Ultrasound also has therapeutic applications, which can be highly beneficial when used with dosage precautions^.

• According to RadiologyInfo . ultrasounds are useful in the detection of Pelvic abnormalities and can involve techniques known as abdominal (transabdominal) ultrasound, vaginal (transvaginal or endovaginal) ultrasound in women, and also rectal (transrectal) ultrasound in men.

• Treating benign and malignant tumors and other disorders, via a process known as Focused Ultrasound Surgery (FUS) or HIFU, High Intensity Focused Ultrasound. These procedures generally use lower frequencies than medical diagnostic ultrasound (from 250 kHz to 2000 kHz), but significantly higher time-averaged intensities. The treatment is often guided by MRI, as in Magnetic Resonance guided Focused Ultrasound.
• Therapeutic ultrasound, a technique that uses more powerful ultrasound sources to generate local heating in biological tissue, e.g. in occupational therapy, physical therapy and cancer treatment.
• Cleaning teeth in dental hygiene.
• Focused ultrasound sources may be used for cataract treatment by phacoemulsification.
• Additional physiological effects of low-intensity ultrasound have recently been discovered, e.g. the ability to stimulate bone-growth and its potential to disrupt the blood-brain barrier for drug delivery.
• Ultrasound is used in UAL (= ultrasound-assisted lipectomy), or liposuction.
• Doppler ultrasound is being tested for use in aiding tissue plasminogen activator treatment in stroke sufferers. This procedure is called Ultrasound-Enhanced Systemic Thrombolysis.
• Low intensity pulsed ultrasound is used for therapeutic tooth and bone regeneration.

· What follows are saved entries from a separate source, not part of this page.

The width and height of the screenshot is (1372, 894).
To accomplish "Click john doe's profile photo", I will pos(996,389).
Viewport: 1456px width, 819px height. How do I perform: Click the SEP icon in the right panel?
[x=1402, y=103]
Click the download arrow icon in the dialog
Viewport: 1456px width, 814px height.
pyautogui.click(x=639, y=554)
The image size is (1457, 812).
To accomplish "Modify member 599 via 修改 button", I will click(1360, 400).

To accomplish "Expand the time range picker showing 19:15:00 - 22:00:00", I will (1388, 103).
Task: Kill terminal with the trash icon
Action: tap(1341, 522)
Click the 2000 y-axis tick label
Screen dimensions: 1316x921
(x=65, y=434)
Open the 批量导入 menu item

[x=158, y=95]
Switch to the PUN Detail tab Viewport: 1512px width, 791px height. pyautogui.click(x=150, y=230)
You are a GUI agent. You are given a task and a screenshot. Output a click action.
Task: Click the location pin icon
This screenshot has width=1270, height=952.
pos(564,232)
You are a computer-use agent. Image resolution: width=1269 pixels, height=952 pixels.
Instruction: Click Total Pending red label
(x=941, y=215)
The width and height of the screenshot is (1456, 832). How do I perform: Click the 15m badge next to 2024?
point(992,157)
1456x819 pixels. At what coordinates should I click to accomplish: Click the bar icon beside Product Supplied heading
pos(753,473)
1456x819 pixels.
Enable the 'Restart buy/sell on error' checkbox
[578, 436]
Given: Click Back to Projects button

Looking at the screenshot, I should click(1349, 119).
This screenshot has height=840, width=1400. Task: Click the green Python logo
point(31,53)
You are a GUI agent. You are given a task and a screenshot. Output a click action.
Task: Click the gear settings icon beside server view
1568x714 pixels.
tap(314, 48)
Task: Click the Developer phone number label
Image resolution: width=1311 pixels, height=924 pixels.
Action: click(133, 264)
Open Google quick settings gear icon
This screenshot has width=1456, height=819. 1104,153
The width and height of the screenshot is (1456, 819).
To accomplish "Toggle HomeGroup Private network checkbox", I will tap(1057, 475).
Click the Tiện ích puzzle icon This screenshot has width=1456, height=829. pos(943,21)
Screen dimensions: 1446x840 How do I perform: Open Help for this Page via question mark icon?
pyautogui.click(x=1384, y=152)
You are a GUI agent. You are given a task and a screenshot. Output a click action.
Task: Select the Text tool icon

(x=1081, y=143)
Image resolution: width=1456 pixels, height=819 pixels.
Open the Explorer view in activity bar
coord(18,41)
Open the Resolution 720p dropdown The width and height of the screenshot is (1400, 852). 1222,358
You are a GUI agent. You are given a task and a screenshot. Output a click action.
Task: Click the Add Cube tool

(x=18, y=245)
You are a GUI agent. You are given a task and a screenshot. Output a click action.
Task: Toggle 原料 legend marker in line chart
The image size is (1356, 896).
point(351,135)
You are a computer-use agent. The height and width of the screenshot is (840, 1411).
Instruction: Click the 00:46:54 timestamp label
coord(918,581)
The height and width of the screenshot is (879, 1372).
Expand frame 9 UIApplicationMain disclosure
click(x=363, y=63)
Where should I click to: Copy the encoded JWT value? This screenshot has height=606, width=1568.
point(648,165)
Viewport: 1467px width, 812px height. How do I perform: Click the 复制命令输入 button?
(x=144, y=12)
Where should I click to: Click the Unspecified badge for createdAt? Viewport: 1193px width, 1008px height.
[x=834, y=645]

• Ultrasound can also be used for elastography. This can be useful in medical diagnoses, as elasticity can discern healthy from unhealthy tissue for specific organs/growths. In some cases unhealthy tissue may have a lower system Q, meaning that the system acts more like a large heavy spring as compared to higher values of system Q (healthy tissue) that respond to higher forcing frequencies. Ultrasonic elastography is different from conventional ultrasound, as a transceiver (pair) and a transmitter are used instead of only a transceiver. One transducer (a single element {or array of elements} acts as both the transmitter and receiver to image the region of interest over time. The extra transmitter is a very low frequency transmitter, and perturbs the system so the unhealthy tissue oscillates at a low frequency and the healthy tissue does not. The transceiver, which operates at a high frequency (typically MHz) then measures the displacement of the unhealthy tissue (oscillating at a much lower frequency). The movement of the slowly oscillating tissue is used to determine the elasticity of the material, which can then be used to distinguish healthy from unhealthy tissue.
• Ultrasound has been shown to act synergistically with antibiotics in bacterial cell killing^.
• Ultrasound has been postulated to allow thicker eukaryotic cell tissue cultures by promoting nutrient penetration.Scientific Article
• Ultrasound in the low MHz range in the form of standing waves is an emerging tool for contactless separation, concentration and manipulation of microparticles and biological cells. The basis is the acoustic radiation force, a non-linear effect which causes particles to be attracted to either the nodes or anti-nodes of the standing wave depending on the acoustic contrast factor, which is a function of the sound velocities and densities of the particle and of the medium in which the particle is immersed.